_Problem requirements:_ Reproduce the passage of the comments about the alleged laptop hack, starting at "It's an open" and ending at "meetings at the UN.".

_Page text:_
Let's take a brief reality check.
It's an open secret that the FBI, CIA, NSA and a whole load of other agencies have been spying on people like Forsyth since the day that they were founded.
It's not new, it's not secret, and it's most certainly not surprising. Agencies have spied on everybody from foreign ambasadors to the Beatles. The only part of this story that is surprising would be the idea that they'd botched the hack. They'd usually be in and out without being noticed.
This story could well be 100% true. The feds spying on the wife of a dissident author who's in the midst of a delicate political situation in an unstable yet stragetically important country. The feds and/or the Pentagon does this kind of thing on a daily basis.
It's already been proved that the NSA has done a lot worse. Remember back in 2003 when they were found to have bugged meetings at the UN.
Hacking a laptop is nothing compared to that.
NSA outsources hacking to indians - a couple of journo's laptops go foomf.
Seriously if he is a regular traveller and takes a hard drive through the UK/US X ray machines then he should know you are talking about maybe 20+ trips before drive failure. When I worked at cray, machines would die between 20 and 40 trips. Given much higher platter and chip densities (and the same crappy machines in airports), 20 rather than 40 is probably the correct limit.
Putting on my black jacket with "plausible deniability" in FBI dayglo.
"How do I delete my browser history? No, really, it's important! I need to get it done before my husband gets back, otherwise our marriage is over!! I can't let him see *those* sites!! What do you mean, you don't know?! Oh, whatever..." <smash>
<ring> "Hello darling? Yes, the NSA just hacked into my laptop and broke it."
...so, either the NSA lent on the beeb, and got the 'revelations' removed. OR the editors of the programme thought they where bonkers, and removed them, and the source of this story then comes form Forsyth's publicity machine.
Seriously though, his accusation that all phone calls and e-mails are monitored by the NSA. For someone who supposedly prides himself on authenticity, he really should know how impossible that is (or at least use PGP!)

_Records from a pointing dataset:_

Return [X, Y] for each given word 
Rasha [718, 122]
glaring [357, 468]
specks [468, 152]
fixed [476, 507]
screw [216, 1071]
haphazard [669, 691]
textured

_Answer to this problem:_
It's an open secret that the FBI, CIA, NSA and a whole load of other agencies have been spying on people like Forsyth since the day that they were founded.
It's not new, it's not secret, and it's most certainly not surprising. Agencies have spied on everybody from foreign ambasadors to the Beatles. The only part of this story that is surprising would be the idea that they'd botched the hack. They'd usually be in and out without being noticed.
This story could well be 100% true. The feds spying on the wife of a dissident author who's in the midst of a delicate political situation in an unstable yet stragetically important country. The feds and/or the Pentagon does this kind of thing on a daily basis.
It's already been proved that the NSA has done a lot worse. Remember back in 2003 when they were found to have bugged meetings at the UN.